— Task requirements —
Leaving out the pictures, retype the lines from the beginning of the listing through the line containing "This screenshot has height=532, width=795.".

— Provided information —
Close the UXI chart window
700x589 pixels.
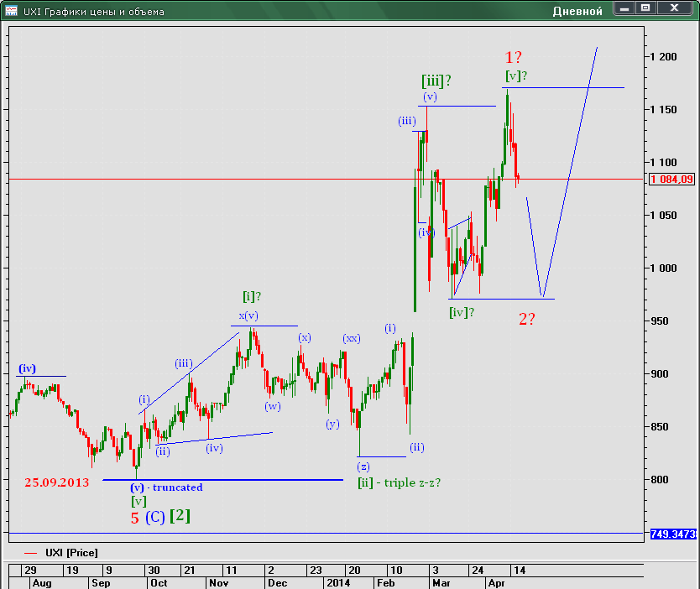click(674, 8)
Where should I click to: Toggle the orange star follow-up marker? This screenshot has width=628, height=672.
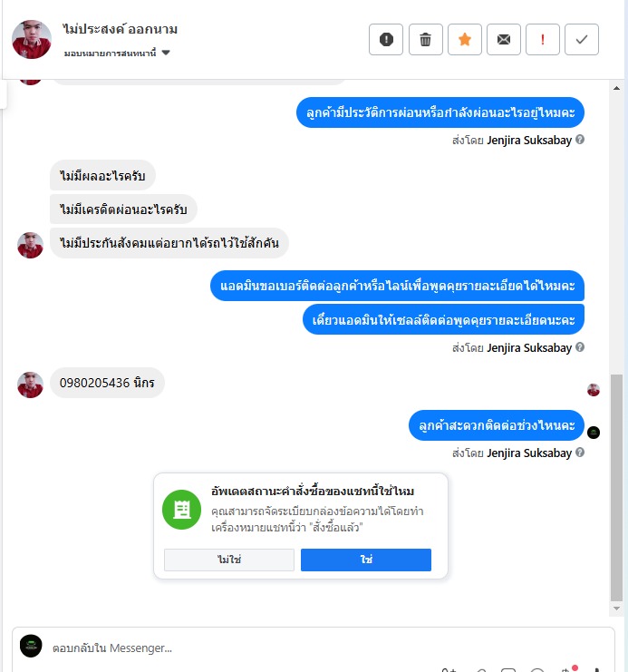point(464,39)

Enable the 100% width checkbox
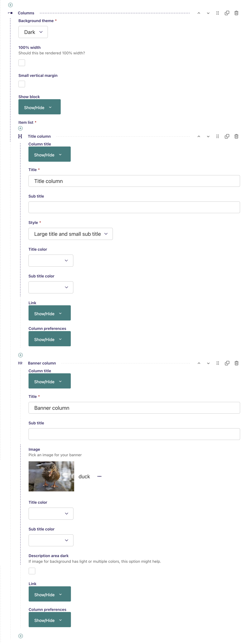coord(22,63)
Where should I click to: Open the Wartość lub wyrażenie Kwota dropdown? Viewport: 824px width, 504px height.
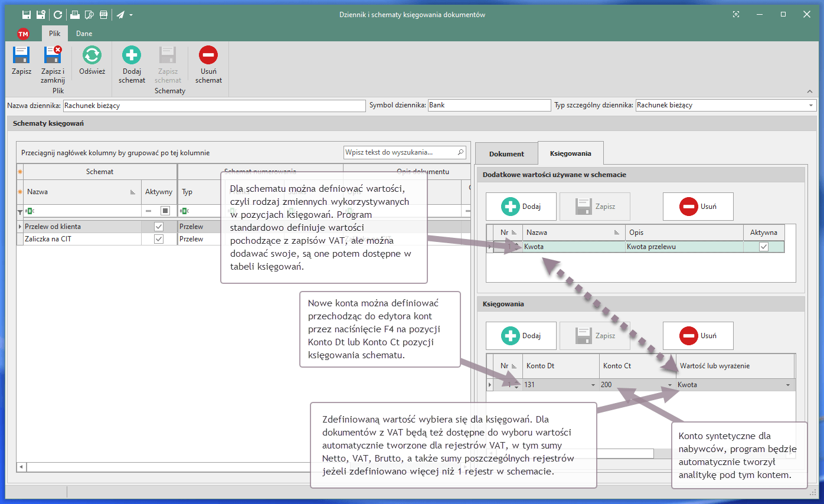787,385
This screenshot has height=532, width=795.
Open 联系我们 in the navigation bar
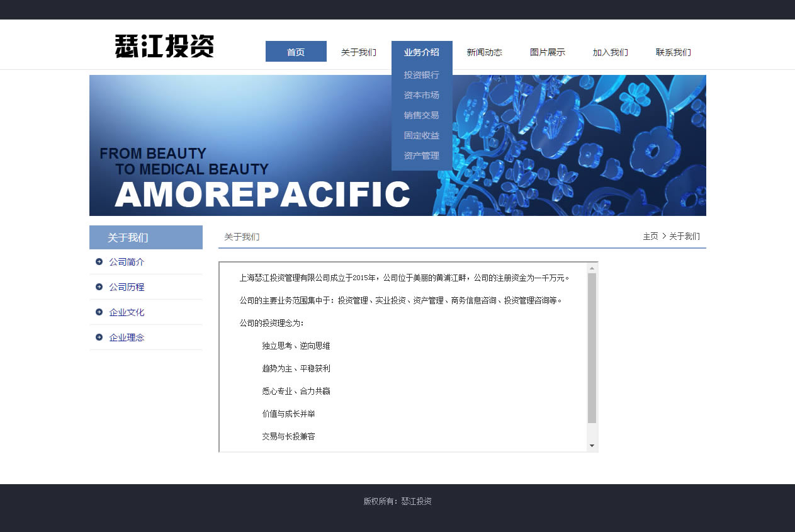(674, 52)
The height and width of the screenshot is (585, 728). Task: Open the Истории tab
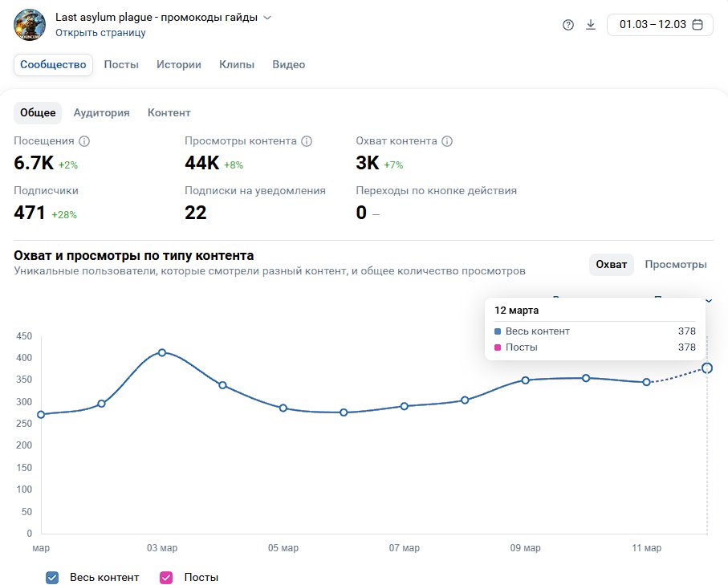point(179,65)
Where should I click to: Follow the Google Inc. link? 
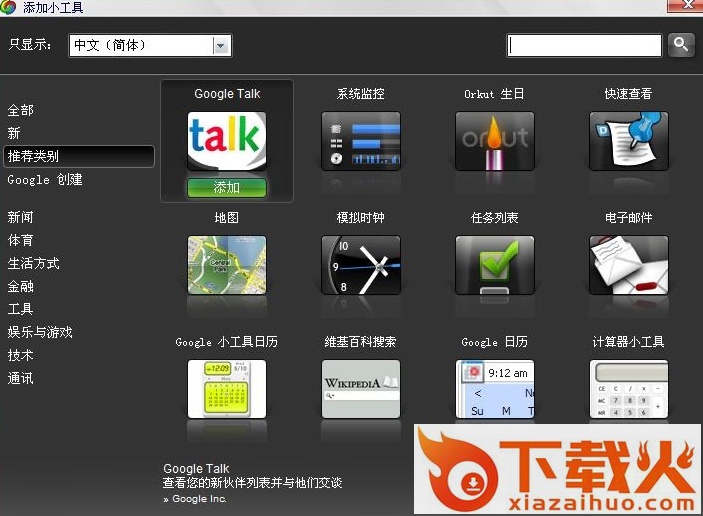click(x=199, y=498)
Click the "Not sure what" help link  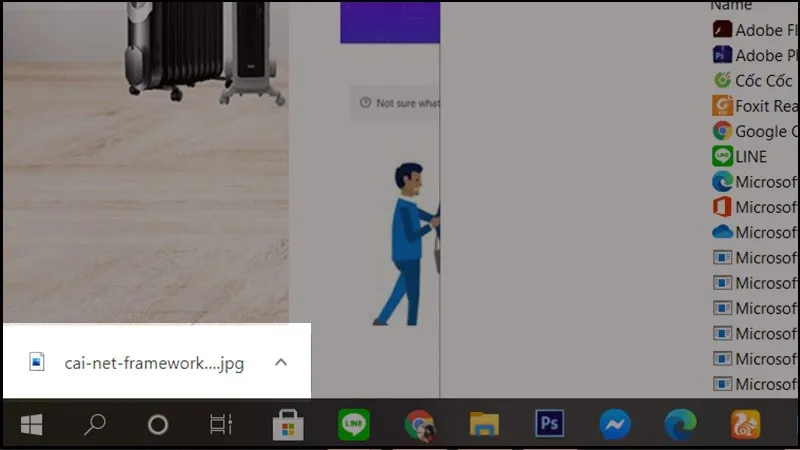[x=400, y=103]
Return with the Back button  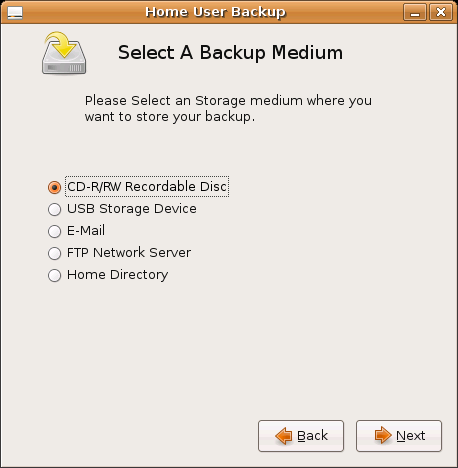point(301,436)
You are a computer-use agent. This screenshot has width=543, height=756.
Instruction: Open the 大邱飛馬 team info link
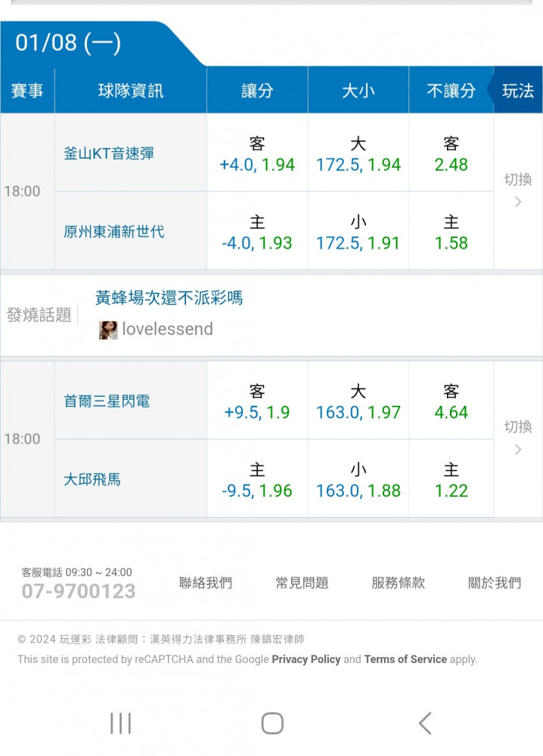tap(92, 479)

— Response to this exercise —
Close the UXI chart window
700x589 pixels.
click(674, 8)
Where should I click to: Toggle the orange star follow-up marker? This screenshot has width=628, height=672.
point(464,39)

Enable the 100% width checkbox
coord(22,63)
Where should I click to: Open the Wartość lub wyrażenie Kwota dropdown? Viewport: 824px width, 504px height.
787,385
This screenshot has height=532, width=795.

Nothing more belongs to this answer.